[START]

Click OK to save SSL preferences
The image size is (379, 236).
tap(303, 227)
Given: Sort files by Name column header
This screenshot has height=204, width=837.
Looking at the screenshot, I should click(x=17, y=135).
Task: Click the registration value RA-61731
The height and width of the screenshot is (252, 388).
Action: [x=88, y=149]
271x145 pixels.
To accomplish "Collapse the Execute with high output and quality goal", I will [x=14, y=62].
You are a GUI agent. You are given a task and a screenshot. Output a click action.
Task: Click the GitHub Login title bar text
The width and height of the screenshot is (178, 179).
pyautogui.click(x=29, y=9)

[END]

Instruction
Output every one of the items above again, word for word and in the same order.

The response
Click OK to save SSL preferences
The image size is (379, 236).
tap(303, 227)
Given: Sort files by Name column header
This screenshot has height=204, width=837.
Looking at the screenshot, I should click(x=17, y=135).
Task: Click the registration value RA-61731
The height and width of the screenshot is (252, 388).
Action: [x=88, y=149]
271x145 pixels.
To accomplish "Collapse the Execute with high output and quality goal", I will [x=14, y=62].
You are a GUI agent. You are given a task and a screenshot. Output a click action.
Task: Click the GitHub Login title bar text
The width and height of the screenshot is (178, 179).
pyautogui.click(x=29, y=9)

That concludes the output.